Private & Public Keys
In public-key cryptosystems, a private key is a key used for digitally signing documents. A public key is a key that can be used for verifying digital signatures generated using a corresponding private key.
In some cryptosystems, public keys can also be used for encrypting messages so that they can only be decrypted using the corresponding private key.
Public keys and private keys come in pairs. The pair is called a key pair. The basic idea of a public key cryptosystem is that the public key can be easily derived from the private key, but the private key cannot be practically derived from the public key. Generally, deriving the private key would be theoretically possible, but the computation would be so complex that it would take millions of years with current computers, or would consume more energy than will be released by our sun during its lifetime.
Private Keys in SSH
In SSH, a private key is used for authenticating computers and users. A host key authenticates servers, and an identity key serves as an authentication credential for a user. Together they are called SSH keys.
SSH keys grant access to servers, similar to user names and passwords. Therefore, they should be part of identity and access management in enterprises. All cybersecurity-related laws and regulations also require managing SSH key-based access.

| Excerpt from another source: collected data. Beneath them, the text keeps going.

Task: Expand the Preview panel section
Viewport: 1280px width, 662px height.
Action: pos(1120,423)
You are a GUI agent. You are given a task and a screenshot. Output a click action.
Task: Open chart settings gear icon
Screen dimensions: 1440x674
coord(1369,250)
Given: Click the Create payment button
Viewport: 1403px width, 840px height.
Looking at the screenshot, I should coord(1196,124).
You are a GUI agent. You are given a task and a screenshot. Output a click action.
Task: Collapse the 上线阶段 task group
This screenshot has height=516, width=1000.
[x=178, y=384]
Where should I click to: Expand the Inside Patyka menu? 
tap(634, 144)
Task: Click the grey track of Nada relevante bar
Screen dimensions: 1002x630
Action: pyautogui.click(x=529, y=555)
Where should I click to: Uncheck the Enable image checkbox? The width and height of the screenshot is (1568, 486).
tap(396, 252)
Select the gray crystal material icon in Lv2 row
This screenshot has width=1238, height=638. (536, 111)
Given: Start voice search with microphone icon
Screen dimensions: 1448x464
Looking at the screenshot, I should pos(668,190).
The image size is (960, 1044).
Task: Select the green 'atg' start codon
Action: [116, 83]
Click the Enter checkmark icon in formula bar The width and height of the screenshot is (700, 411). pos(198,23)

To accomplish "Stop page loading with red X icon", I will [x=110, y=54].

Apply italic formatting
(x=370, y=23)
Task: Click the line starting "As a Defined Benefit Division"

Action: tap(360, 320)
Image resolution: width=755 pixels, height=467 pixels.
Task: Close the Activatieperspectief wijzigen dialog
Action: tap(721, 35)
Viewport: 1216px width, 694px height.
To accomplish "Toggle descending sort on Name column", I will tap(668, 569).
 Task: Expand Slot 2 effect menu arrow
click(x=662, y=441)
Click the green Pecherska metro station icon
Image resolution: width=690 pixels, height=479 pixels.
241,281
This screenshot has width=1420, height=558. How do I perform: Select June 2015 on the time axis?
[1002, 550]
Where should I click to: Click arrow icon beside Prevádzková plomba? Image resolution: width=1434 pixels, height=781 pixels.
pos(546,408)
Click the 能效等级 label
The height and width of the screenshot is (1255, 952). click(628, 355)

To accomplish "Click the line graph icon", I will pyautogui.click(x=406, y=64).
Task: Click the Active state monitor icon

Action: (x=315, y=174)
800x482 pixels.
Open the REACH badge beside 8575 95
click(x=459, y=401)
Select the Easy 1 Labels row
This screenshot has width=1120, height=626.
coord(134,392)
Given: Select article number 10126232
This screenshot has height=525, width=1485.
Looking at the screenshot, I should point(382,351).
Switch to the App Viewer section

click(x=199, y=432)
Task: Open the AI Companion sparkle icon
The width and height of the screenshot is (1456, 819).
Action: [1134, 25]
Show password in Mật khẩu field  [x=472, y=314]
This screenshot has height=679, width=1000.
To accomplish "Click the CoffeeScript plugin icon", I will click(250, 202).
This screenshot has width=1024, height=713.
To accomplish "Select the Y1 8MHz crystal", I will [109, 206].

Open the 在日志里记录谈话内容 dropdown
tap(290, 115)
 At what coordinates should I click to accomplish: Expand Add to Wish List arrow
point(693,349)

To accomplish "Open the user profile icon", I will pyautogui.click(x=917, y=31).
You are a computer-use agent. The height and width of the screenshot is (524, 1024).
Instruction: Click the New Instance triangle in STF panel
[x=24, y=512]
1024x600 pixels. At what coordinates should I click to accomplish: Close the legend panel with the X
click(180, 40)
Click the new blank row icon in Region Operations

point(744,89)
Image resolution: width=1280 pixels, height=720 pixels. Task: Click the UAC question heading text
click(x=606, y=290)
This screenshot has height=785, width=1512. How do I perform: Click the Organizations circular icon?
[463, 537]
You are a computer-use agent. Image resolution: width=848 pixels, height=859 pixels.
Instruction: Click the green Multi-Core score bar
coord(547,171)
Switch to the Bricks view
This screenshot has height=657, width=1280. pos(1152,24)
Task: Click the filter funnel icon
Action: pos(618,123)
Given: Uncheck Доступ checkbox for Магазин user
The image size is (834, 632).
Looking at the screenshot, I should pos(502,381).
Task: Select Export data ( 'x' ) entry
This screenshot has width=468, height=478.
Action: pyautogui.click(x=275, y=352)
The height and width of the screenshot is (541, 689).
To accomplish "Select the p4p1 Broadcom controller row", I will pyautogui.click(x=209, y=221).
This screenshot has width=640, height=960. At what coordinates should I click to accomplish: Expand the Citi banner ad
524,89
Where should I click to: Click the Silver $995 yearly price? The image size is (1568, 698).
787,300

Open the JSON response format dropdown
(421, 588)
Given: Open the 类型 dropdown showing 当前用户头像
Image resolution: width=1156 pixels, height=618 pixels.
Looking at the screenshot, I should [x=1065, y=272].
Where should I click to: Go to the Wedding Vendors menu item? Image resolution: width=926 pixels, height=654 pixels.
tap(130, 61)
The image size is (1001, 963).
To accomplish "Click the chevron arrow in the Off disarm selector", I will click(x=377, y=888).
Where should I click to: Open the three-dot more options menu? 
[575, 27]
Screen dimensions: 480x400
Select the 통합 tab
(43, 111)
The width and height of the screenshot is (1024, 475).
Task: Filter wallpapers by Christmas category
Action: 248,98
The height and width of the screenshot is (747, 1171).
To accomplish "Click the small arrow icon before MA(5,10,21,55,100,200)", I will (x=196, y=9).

It turns out that in many organizations, SSH keys have not been properly managed, and they have literally millions of keys configured as authorized keys granting access to their servers. An assessment of risk and deployment of SSH key management tools is strongly recommended.
Public Keys in SSH
The most common type of SSH key is an authorized key, which is a public key.
Management of Keys in SSH
Over the years, the number of SSH keys in existence has grown steadily. There have not been formal provisioning or termination processes for them. In some customer cases, we have found literally millions of them granting access to the environment. Some of the keys have been more than ten years old. Some have used algorithms or key lengths that have been broken. Most of all, they grant access in ways that violate most cybersecurity laws and regulations.